##### Data #####

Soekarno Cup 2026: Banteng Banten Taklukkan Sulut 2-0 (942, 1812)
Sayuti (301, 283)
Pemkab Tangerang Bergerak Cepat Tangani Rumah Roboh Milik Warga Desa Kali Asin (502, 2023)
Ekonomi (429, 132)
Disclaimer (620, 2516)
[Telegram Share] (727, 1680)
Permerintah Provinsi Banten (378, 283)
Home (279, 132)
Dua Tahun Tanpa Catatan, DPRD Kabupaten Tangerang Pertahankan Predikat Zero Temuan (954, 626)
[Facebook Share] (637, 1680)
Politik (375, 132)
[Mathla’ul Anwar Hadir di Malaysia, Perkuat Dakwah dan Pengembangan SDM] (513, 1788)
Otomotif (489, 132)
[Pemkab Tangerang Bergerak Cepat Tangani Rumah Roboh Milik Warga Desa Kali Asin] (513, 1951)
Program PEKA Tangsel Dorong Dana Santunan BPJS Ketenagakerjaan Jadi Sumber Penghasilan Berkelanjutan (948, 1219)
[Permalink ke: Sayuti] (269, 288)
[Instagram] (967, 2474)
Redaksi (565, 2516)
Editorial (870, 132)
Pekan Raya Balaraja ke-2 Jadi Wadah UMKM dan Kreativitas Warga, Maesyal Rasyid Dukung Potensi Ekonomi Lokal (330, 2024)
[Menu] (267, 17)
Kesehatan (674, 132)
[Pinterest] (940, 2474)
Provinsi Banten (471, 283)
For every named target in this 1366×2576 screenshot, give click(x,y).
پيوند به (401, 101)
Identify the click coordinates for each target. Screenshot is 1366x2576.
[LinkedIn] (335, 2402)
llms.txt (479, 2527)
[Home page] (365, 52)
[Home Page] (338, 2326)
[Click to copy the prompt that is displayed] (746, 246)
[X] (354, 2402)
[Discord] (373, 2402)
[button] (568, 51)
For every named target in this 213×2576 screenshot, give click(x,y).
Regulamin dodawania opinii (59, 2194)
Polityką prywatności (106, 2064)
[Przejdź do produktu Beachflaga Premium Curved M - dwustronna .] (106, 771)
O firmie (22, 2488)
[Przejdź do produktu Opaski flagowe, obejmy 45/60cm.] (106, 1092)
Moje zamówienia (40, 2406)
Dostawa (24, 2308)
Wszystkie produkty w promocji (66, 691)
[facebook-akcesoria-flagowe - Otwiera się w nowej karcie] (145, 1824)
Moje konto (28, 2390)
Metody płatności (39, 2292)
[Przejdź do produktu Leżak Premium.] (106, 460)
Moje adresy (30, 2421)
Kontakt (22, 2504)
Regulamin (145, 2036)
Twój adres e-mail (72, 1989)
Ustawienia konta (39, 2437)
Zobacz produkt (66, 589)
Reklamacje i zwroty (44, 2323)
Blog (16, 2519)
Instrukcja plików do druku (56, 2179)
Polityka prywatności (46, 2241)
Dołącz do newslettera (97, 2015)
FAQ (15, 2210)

#####

### What the task asks:
Give back each record above exactly as written.

### Reply:
Soekarno Cup 2026: Banteng Banten Taklukkan Sulut 2-0 (942, 1812)
Sayuti (301, 283)
Pemkab Tangerang Bergerak Cepat Tangani Rumah Roboh Milik Warga Desa Kali Asin (502, 2023)
Ekonomi (429, 132)
Disclaimer (620, 2516)
[Telegram Share] (727, 1680)
Permerintah Provinsi Banten (378, 283)
Home (279, 132)
Dua Tahun Tanpa Catatan, DPRD Kabupaten Tangerang Pertahankan Predikat Zero Temuan (954, 626)
[Facebook Share] (637, 1680)
Politik (375, 132)
[Mathla’ul Anwar Hadir di Malaysia, Perkuat Dakwah dan Pengembangan SDM] (513, 1788)
Otomotif (489, 132)
[Pemkab Tangerang Bergerak Cepat Tangani Rumah Roboh Milik Warga Desa Kali Asin] (513, 1951)
Program PEKA Tangsel Dorong Dana Santunan BPJS Ketenagakerjaan Jadi Sumber Penghasilan Berkelanjutan (948, 1219)
[Permalink ke: Sayuti] (269, 288)
[Instagram] (967, 2474)
Redaksi (565, 2516)
Editorial (870, 132)
Pekan Raya Balaraja ke-2 Jadi Wadah UMKM dan Kreativitas Warga, Maesyal Rasyid Dukung Potensi Ekonomi Lokal (330, 2024)
[Menu] (267, 17)
Kesehatan (674, 132)
[Pinterest] (940, 2474)
Provinsi Banten (471, 283)
For every named target in this 1366×2576 screenshot, give click(x,y).
پيوند به (401, 101)
Identify the click coordinates for each target. Screenshot is 1366x2576.
[LinkedIn] (335, 2402)
llms.txt (479, 2527)
[Home page] (365, 52)
[Home Page] (338, 2326)
[Click to copy the prompt that is displayed] (746, 246)
[X] (354, 2402)
[Discord] (373, 2402)
[button] (568, 51)
For every named target in this 213×2576 screenshot, give click(x,y).
Regulamin dodawania opinii (59, 2194)
Polityką prywatności (106, 2064)
[Przejdź do produktu Beachflaga Premium Curved M - dwustronna .] (106, 771)
O firmie (22, 2488)
[Przejdź do produktu Opaski flagowe, obejmy 45/60cm.] (106, 1092)
Moje zamówienia (40, 2406)
Dostawa (24, 2308)
Wszystkie produkty w promocji (66, 691)
[facebook-akcesoria-flagowe - Otwiera się w nowej karcie] (145, 1824)
Moje konto (28, 2390)
Metody płatności (39, 2292)
[Przejdź do produktu Leżak Premium.] (106, 460)
Moje adresy (30, 2421)
Kontakt (22, 2504)
Regulamin (145, 2036)
Twój adres e-mail (72, 1989)
Ustawienia konta (39, 2437)
Zobacz produkt (66, 589)
Reklamacje i zwroty (44, 2323)
Blog (16, 2519)
Instrukcja plików do druku (56, 2179)
Polityka prywatności (46, 2241)
Dołącz do newslettera (97, 2015)
FAQ (15, 2210)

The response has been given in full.